• _Exercise set_
(1) Answer these questions about the Irishman's Diary column:
(a) What items do the tiny kiosks sell, according to the column?
(b) Which station might one ring on a Bakelite telephone to book a first-class ticket on the Orient Express?
(c) What nationalities were some of the greatest viziers?
(2) Rewrite the Irishman's Diary column from "The first tribe" to "the Golden Horn.", changing "Bosporus" to "Bosphorus".

** Opening Document excerpt block **

An Irishman's Diary


The first tribe of nomadic hominids to glimpse the Bosporus were equally the first people to be instantly enraptured by it, their leaden jaws akimbo; for even the meagre imagination of simian proto-man could not have resisted the magical allure of one of the most powerful locations in the world. Two seas reach and meet across the southern rims of the Eurasian continent, where land and water fuse - and where, in time, did many cultures, at that place we call the Golden Horn.

This is where Istanbul now stands, the most exciting and exotic city in Europe, pulsating with energy. It is the world capital of trade, where everything sooner or later finds its value. The myriads of tiny kiosks sell items - old bolts, bent screws, bits of glass, broken hinges - for which there could surely be no buyers. Yet their owners still manage to subsist, like highly specialised spiders, waiting down the decades in patient stasis for the unique prey from which they can inhale a few molecules of life-giving blood, before returning to their unmoving, scarcely breathing vigil.

Istanbul is the place where the parallel lines of market forces finally join, where the unbuyable meets the unsellable, where the Koh-i-noor and a broken collar stud alike can find their true worth. But market value has meaning only if price has immediate competition - and this is why Istanbul is so captivating.

There are streets containing shops which deal only in huge industrial valves the size of washing machines; streets which specialise in nails; streets which deal only in plumbers' complex brass joinery; streets which are host only to purveyors of electric switches.

Distant youth

How can anyone make a living out of selling such items? The switches lie in heaps, trailing tiny electric entrails. Their sockets and inserts are compatible with no electrical system still living. Their fabric flexes and heavy metal parts speak of a distant youth spent connected to art deco lamps which glowed through clouds of smoke from hand-rolled Turkish cigarettes, or to large upright wirelesses bearing news of brown-shirted thugs in Germany, or to Bakelite telephones on which one might ring the Sirkeci station to book a first-class ticket to Paris on the Orient Express.

Decades later, salvaged from the ruins of the now extinct electrical civilisation they once served, they seek employment once again.

They are the tiny fragments at the bottom of the pyramid of trade which the civilisation of Istanbul inherited from the Ottoman Empire. The dismemberment of that empire, so enthusiastically sought by the Franco-British in particular, was one of the great tragedies of the 20th century. So many of the fault-lines of the world today run through the empire that for centuries was governed with shrewd pliability by the grand vizier from the Sublime Porte: Lebanon, Iraq, Saudi Arabia, Palestine, Kuwait and Bosnia-Herzogovina.

Tolerance of diversity

For the Ottoman Empire was perhaps the greatest land empire the world has known, its most beguiling aspect being its most forgotten: its extraordinary tolerance of diversity. The prize for submission to the rule of imperial writ was promotion within a system that richly rewarded talent. Some of the greatest viziers - roughly, prime ministers answerable to the sultan - were Greek, Kurd, Serb or Jewish. The result was a complex civilisation with an ornate and industrious culture, whose magnificence was reflected in some of the noblest buildings the world has known.

** Closing Document excerpt block **
** Opening Data for review block **

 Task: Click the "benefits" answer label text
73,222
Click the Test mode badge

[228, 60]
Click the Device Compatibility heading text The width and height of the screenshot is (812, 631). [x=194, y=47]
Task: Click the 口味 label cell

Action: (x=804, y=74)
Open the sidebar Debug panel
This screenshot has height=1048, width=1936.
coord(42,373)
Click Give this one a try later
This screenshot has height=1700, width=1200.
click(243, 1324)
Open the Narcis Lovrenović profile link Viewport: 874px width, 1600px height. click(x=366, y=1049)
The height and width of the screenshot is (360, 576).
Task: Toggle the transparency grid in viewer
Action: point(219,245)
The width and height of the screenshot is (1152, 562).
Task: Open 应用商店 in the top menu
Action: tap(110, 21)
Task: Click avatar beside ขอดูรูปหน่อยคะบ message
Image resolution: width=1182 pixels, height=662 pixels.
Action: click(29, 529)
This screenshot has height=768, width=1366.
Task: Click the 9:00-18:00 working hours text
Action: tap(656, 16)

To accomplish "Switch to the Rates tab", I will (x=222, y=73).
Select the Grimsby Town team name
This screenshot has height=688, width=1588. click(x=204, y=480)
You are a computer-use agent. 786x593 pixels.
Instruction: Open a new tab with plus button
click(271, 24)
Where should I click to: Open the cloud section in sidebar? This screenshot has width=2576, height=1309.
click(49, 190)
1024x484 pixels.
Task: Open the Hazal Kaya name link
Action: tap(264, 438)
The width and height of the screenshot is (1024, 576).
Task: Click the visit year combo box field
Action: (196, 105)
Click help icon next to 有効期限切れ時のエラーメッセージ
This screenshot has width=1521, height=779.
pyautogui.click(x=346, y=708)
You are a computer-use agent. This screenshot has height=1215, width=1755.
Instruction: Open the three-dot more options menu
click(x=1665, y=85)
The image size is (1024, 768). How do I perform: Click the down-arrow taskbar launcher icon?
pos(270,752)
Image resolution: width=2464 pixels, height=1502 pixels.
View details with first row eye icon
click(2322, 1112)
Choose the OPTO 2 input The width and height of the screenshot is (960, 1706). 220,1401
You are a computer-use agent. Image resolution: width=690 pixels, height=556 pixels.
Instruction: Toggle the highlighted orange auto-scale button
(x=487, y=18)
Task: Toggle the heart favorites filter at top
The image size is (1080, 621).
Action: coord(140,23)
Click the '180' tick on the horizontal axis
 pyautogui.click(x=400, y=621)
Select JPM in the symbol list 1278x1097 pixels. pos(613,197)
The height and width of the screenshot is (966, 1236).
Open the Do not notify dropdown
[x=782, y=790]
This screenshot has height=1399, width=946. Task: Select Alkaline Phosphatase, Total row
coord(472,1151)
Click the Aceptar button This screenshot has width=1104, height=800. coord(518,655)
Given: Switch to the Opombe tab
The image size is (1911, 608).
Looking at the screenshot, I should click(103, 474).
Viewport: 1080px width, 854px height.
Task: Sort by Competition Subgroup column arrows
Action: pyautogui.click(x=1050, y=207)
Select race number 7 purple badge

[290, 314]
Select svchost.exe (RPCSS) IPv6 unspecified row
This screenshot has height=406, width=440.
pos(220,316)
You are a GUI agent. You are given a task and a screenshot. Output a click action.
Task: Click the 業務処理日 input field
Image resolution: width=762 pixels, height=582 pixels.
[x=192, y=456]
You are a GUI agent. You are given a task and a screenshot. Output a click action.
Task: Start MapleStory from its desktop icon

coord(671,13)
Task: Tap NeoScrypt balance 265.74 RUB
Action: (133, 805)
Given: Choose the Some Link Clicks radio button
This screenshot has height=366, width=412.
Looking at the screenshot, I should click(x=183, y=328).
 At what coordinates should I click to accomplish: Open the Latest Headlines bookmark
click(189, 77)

** Closing Data for review block **

• _Answers given_
(1)
(a) Old bolts, bent screws, bits of glass and broken hinges.
(b) The Sirkeci station.
(c) Greek, Kurd, Serb or Jewish.

(2)
The first tribe of nomadic hominids to glimpse the Bosphorus were equally the first people to be instantly enraptured by it, their leaden jaws akimbo; for even the meagre imagination of simian proto-man could not have resisted the magical allure of one of the most powerful locations in the world. Two seas reach and meet across the southern rims of the Eurasian continent, where land and water fuse - and where, in time, did many cultures, at that place we call the Golden Horn.